Not long ago I was leaving my classroom at Flagler College where I teach a course on world religions. On the sidewalk I passed two young men holding inflammatory religious signs and speaking loudly at students.
The young men with signs were yelling threats of hell at students. When I tried to speak kindly to one of the young men, he rebuffed me. When I asked if we might speak privately about his method of spreading the good news of Jesus, he shouted at me, pointed a finger, and then promptly condemned me to hell.
I guess the young man had not read the latest news. A recent poll released by the Pew Forum on Religion and Public Life shows that condemning nonbelievers to burn in hell for eternity is not an effective means to convert them. The study interviewed more than 10,000 participants by phone and found that of 2,342 professed non-believers who were told they would suffer the fires of hell for their disbelief, not a single one converted to believing in God.

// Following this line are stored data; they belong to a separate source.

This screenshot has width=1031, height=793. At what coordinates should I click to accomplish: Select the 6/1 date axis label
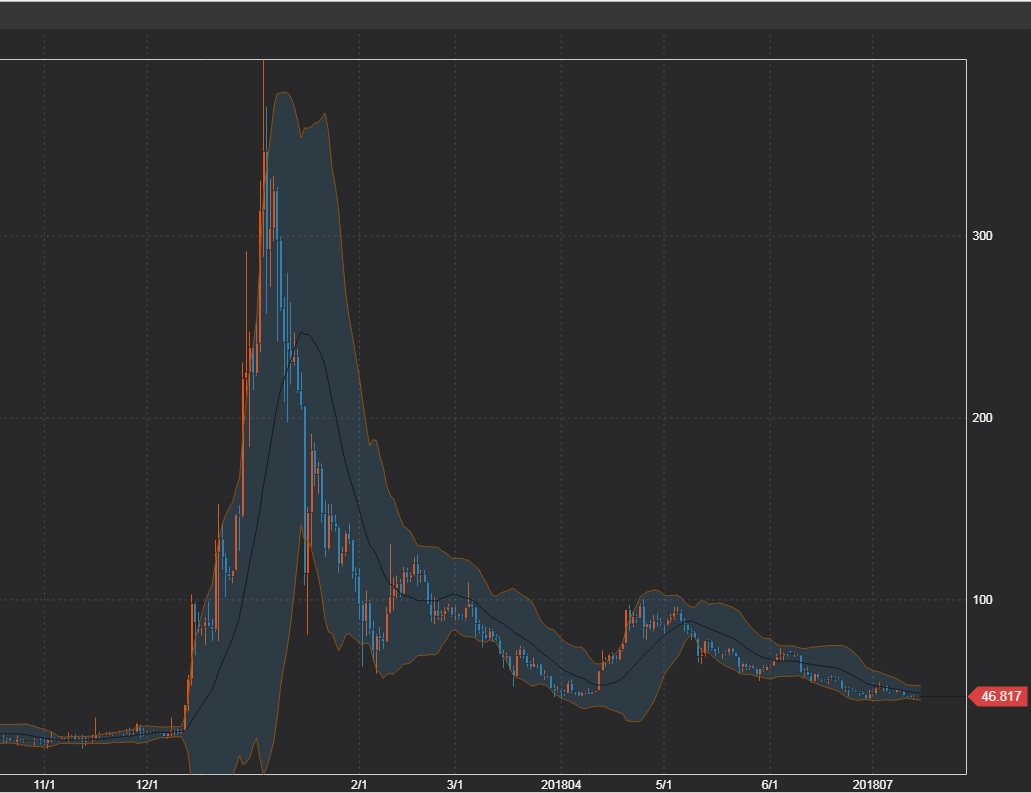click(x=769, y=785)

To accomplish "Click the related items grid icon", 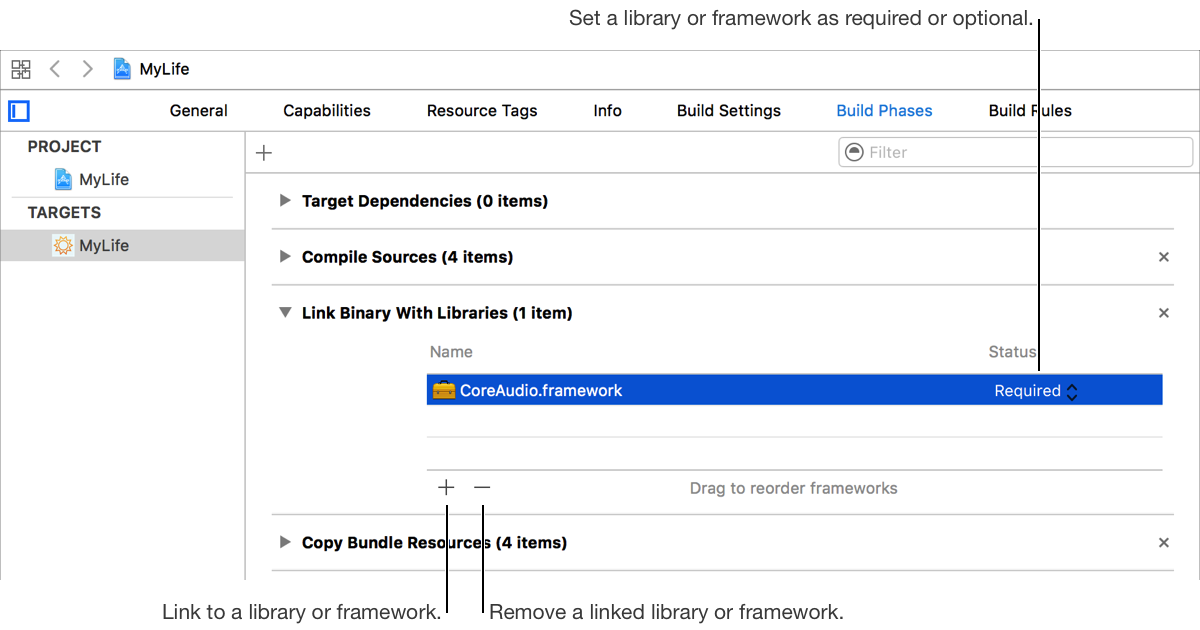I will point(21,69).
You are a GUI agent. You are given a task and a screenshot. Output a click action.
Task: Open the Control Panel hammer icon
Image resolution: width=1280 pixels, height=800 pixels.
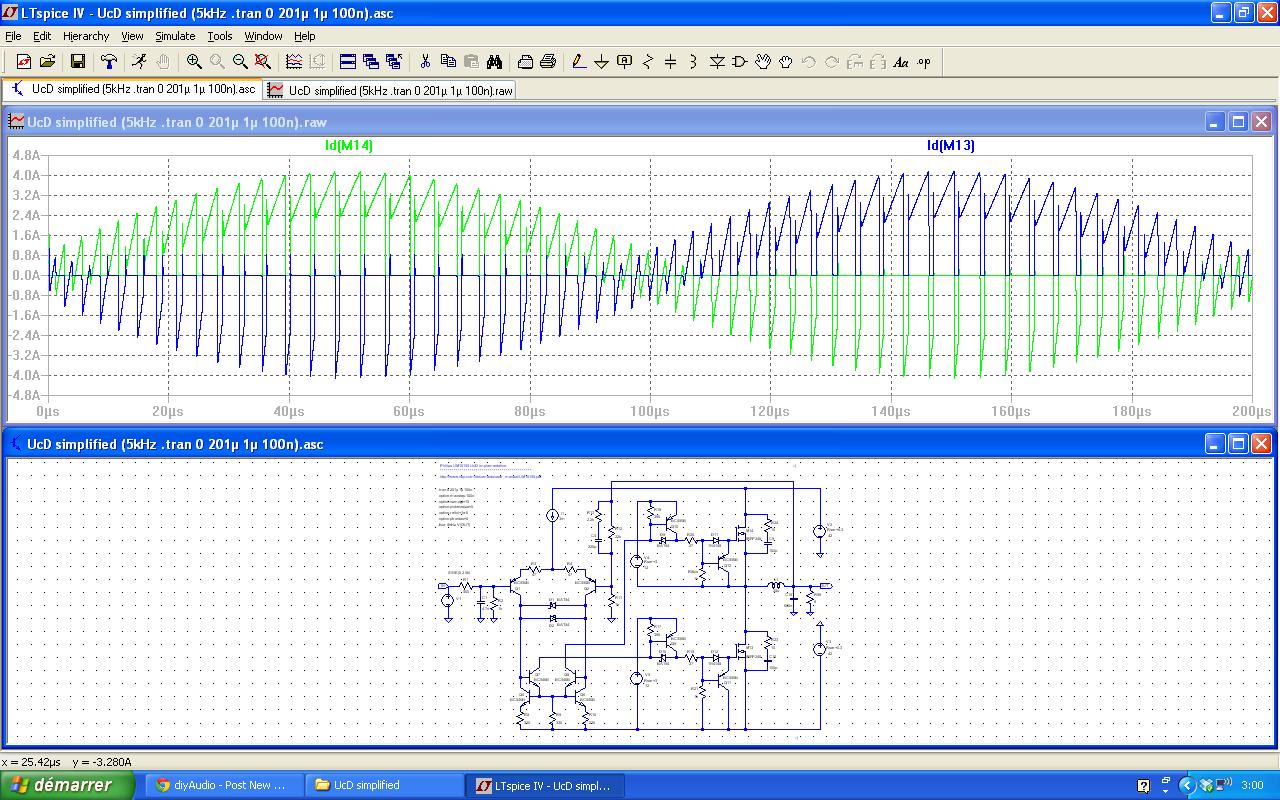109,62
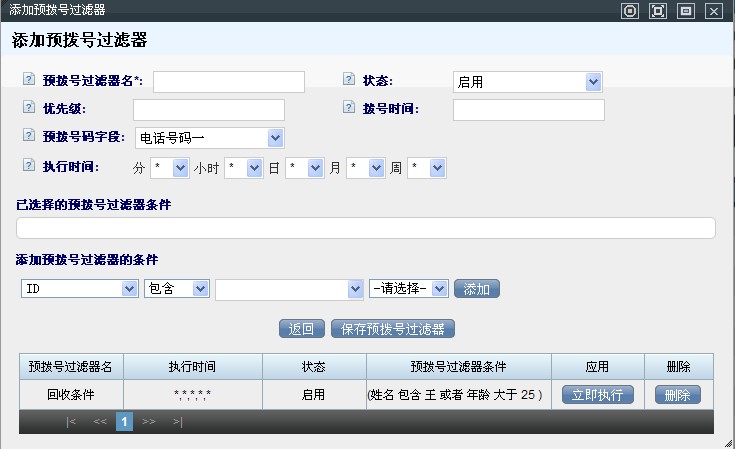Select page 1 in pagination bar

click(125, 422)
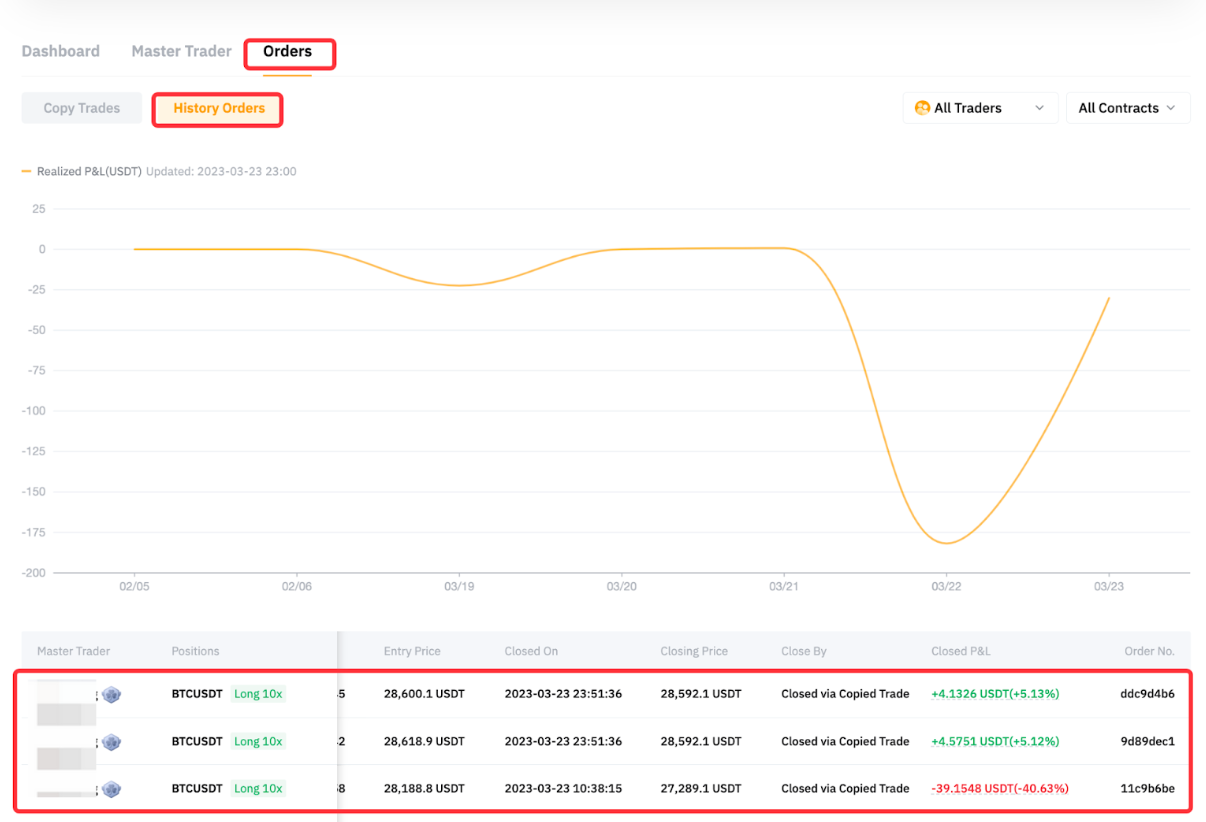Click BTCUSDT in the third row
The width and height of the screenshot is (1206, 822).
pyautogui.click(x=197, y=789)
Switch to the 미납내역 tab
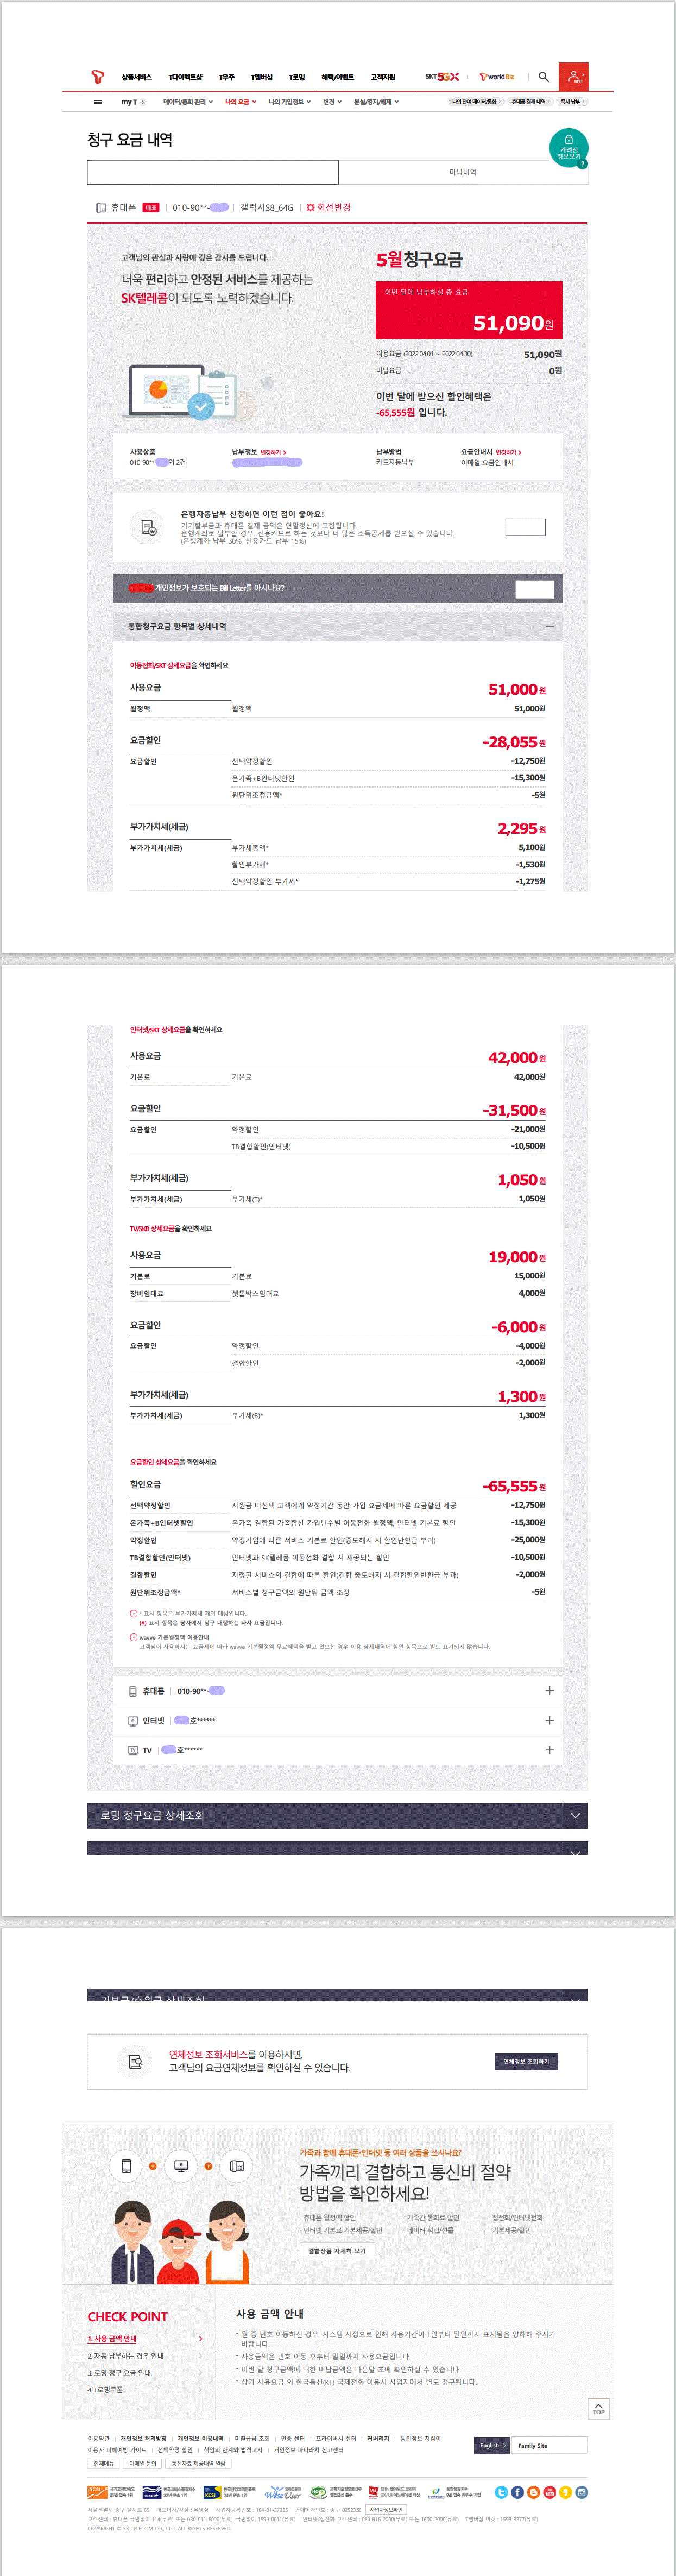 (x=462, y=173)
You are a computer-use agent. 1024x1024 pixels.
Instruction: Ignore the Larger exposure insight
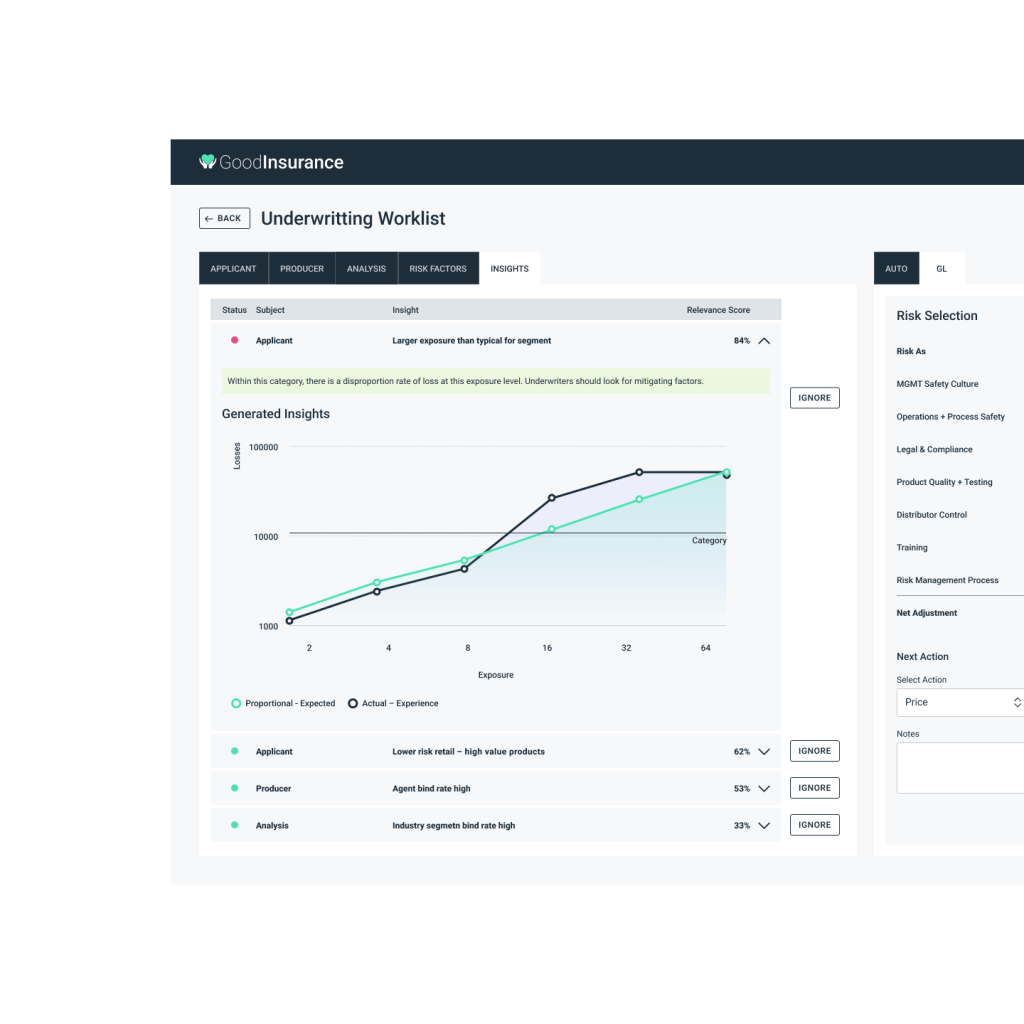point(814,398)
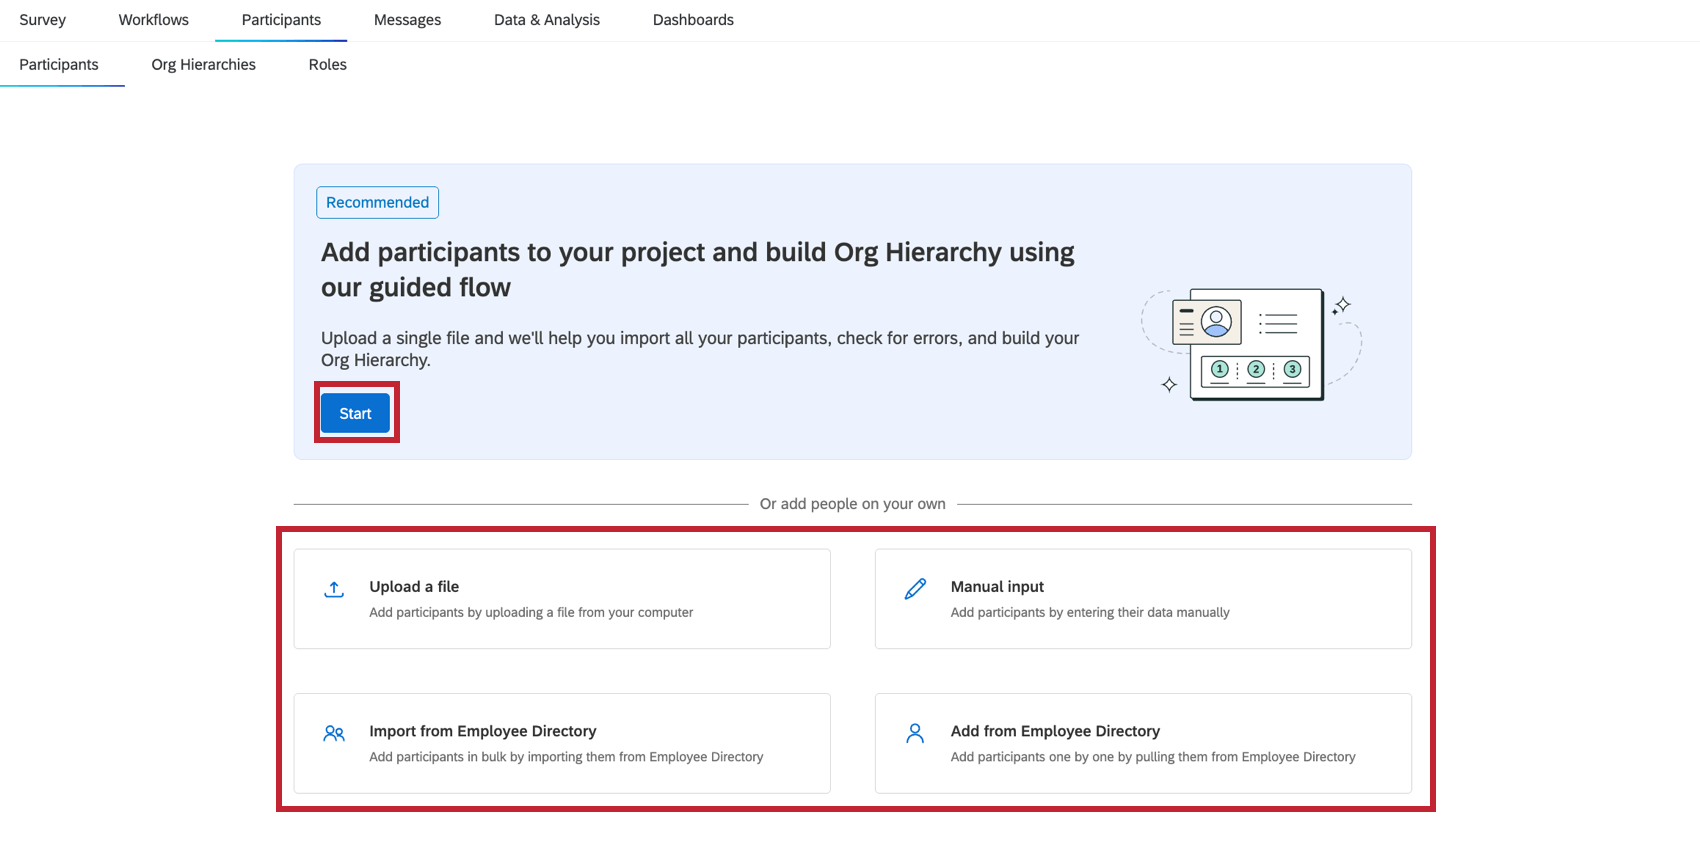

Hell should never be wielded like a club by religious folk. Who is going to hell, if indeed anyone is going to hell, and for what, is God’s business. It is certainly not the business of young men in suits and ties to judge college students and offer up condemnation for an array of imagined sins.
The Greek New Testament concept of hell originally referred to a garbage-dump outside of Jerusalem where fire continuously burned trash. The Greek word, Ghenna, does not appear very many times in the New Testament. In one text, hell is described as the punishment for calling a sister or brother “fool (Matthew 5:22)” and in another text hell is offered as the punishment for despising of “little ones,” i.e., “outcasts” (Matthew 18:9). Typically, when hell (Ghenna) is spoken of, it connotes generalities and not behavioral specifics.
All of this is to say that any reading of the Bible that focuses on the fear of hell as a means for converting the unchurched or dechurched is a poor tool for evangelism. But such attempts at evangelism do a fantastic job engendering negative stereotypes of Christians.
So, if you happen to be the type of Christian who points your finger at people and then beats them over the head with threats of hell, you may want to examine how many fingers are pointing back at yourself. You may also want to recall the words of Jesus in the Sermon on the Mount: “Not everyone who says to me ‘Lord, Lord’ will enter the Kingdom of Heaven.”